= Catherine Manoukian =

Canadian violinist (born 1981)

Catherine Manoukian (born June 2, 1981) is an Armenian-Canadian violinist.

==Biography==
===Background and early life===
Catherine Manoukian was born in Toronto. Her parents were professional violinists and met at the Royal Conservatory of Brussels, where her father studied with Carlo Van Neste and her mother studied with Arthur Grumiaux.

===Career===
Catherine Manoukian's professional career started when she won grand prize at the Canadian Music Competition at the age of twelve. The same year, she made her orchestral debut with the Vancouver Symphony Orchestra playing Paganini's Violin Concerto No. 1. Since then, she has played with many major North American and international orchestras, like; the CBC Radio Orchestra, the Calgary Philharmonic Orchestra, the Boston Pops Orchestra, the Istanbul State Symphony Orchestra, the Tokyo Philharmonic Orchestra, the Tokyo Symphony Orchestra, the Osaka Century Orchestra, and the Armenian Philharmonic Orchestra, and has worked with such conductors as Mario Bernardi, Jukka-Pekka Saraste, Keith Lockhart, Roy Goodman, Peter Oundjian, Tomomi Nishimoto, Seikyo Kim, Eduard Topchjan, and Jonas Alber. She has played on the major stages of such cities as New York, Washington D.C., Boston, Los Angeles, Toronto, Paris, Tokyo, and Osaka, and has appeared as a chamber musician at the Aspen, Caramoor, and Newport International Festivals.

================

● Directive
Please carry on the Catherine Manoukian biography above, starting right after its final sentence.

● Dataset content
================

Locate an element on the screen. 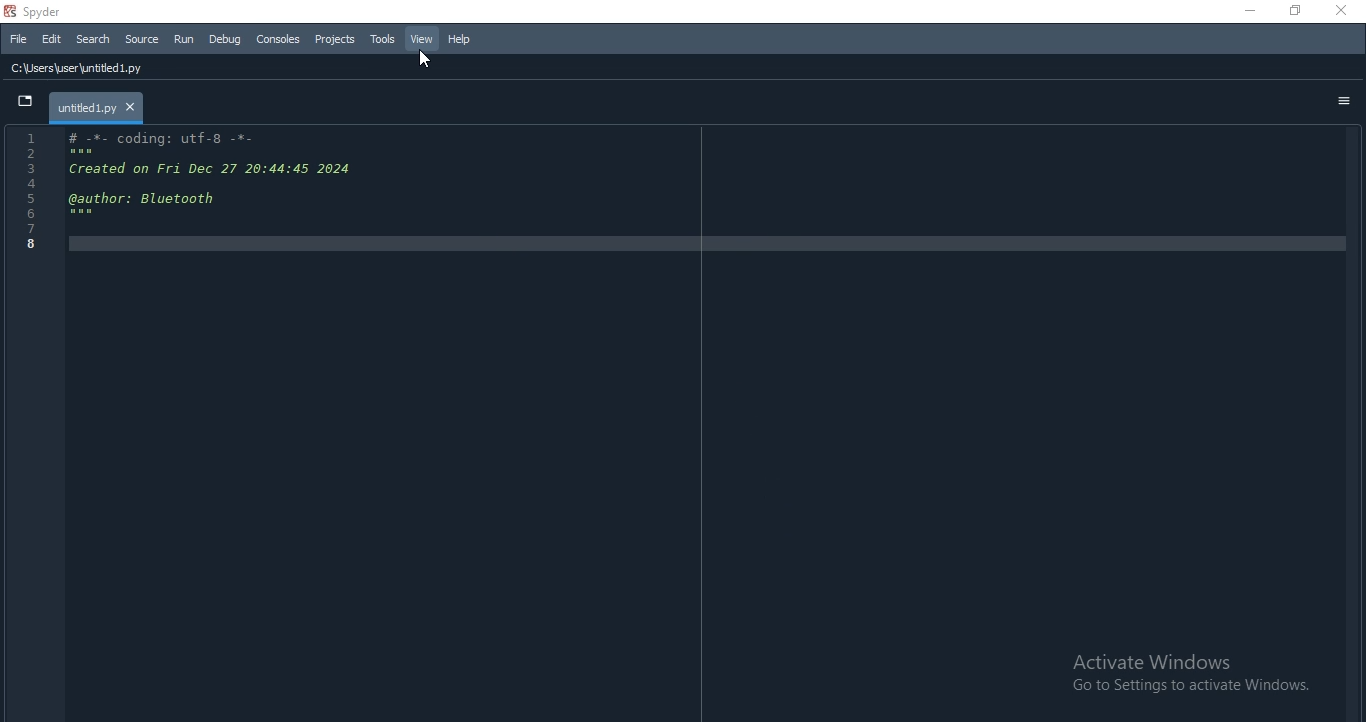  Source is located at coordinates (143, 39).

================

● The result
She has often played novel and unusual repertoire, and recorded a CD of transcriptions for violin of Chopin's music as a teenager. Many of the transcriptions, among them the Cello Sonata, were commissioned by her.

===Education===
Manoukian's education history is unusual for a musician. She did not go to a music school, but trained privately as a violinist with Dorothy DeLay in New York as well as with her parents in Toronto. She also received independent lessons in core musical subjects like harmony and chamber music. This gave her the time to also pursue a non-musical education. She has an Honours Bachelor of Arts degree from the University of Toronto (with high distinction) and has done graduate-level work in philosophy (focusing on areas like epistemology and the philosophy of mind). She is now on sabbatical from the PhD programme in philosophy at the University of Toronto.
Manoukian attributes her interest in philosophy to a desire since childhood to understand what musicians do, from a wider perspective than just playing allows. This has recently grown into a project to apply her philosophical thinking to theories about teaching and developing professional artists. She credits Dorothy DeLay for instilling this interest in her.

===Instrument===
Manoukian plays on an ex-Eugène Ysaÿe, 1861 Jean Baptiste Vuillaume violin. She uses bows by Eugene Sartory c.1910.

===Personal life===
Manoukian is married to conductor Stefan Solyom. They live in Toronto, Canada and have two children, and a dog.

==Discography==
- Elegies and Rhapsodies (1998)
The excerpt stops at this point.